:: SUPPLIED INFORMATION
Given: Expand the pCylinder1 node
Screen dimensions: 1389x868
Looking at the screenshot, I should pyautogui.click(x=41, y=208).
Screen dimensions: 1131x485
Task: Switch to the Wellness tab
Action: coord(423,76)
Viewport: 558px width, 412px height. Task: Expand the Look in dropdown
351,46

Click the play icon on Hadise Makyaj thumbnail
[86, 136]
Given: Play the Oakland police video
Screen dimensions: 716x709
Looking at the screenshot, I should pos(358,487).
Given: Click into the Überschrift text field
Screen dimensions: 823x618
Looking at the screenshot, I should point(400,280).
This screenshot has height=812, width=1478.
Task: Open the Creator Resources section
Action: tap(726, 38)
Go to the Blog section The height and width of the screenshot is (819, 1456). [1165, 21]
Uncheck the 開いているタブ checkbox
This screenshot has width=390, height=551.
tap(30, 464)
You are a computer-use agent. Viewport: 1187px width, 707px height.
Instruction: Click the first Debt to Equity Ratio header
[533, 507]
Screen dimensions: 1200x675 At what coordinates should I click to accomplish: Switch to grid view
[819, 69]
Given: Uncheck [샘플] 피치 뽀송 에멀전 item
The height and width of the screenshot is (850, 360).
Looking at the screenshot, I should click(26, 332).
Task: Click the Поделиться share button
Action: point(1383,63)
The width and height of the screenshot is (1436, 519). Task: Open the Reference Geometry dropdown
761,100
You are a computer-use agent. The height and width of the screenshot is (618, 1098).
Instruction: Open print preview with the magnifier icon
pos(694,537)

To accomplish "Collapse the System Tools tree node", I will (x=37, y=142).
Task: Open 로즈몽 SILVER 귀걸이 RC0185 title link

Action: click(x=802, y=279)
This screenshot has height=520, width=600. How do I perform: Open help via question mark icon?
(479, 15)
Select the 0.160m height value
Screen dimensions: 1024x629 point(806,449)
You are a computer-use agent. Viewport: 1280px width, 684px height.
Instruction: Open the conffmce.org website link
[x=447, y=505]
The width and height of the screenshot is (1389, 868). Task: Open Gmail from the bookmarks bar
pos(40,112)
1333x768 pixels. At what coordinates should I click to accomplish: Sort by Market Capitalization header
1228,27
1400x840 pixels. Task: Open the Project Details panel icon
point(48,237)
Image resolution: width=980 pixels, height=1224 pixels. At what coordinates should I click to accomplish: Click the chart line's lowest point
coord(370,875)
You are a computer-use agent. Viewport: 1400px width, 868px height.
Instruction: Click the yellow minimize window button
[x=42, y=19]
::::
From the entries above, pull out each line containing the string "agent" and list those lines unchanged.

You are a computer-use agent. Viewport: 1187px width, 707px height.
You are a computer-use agent. The height and width of the screenshot is (618, 1098).
You are a computer-use agent. Viewport: 1280px width, 684px height.
You are a computer-use agent. Viewport: 1400px width, 868px height.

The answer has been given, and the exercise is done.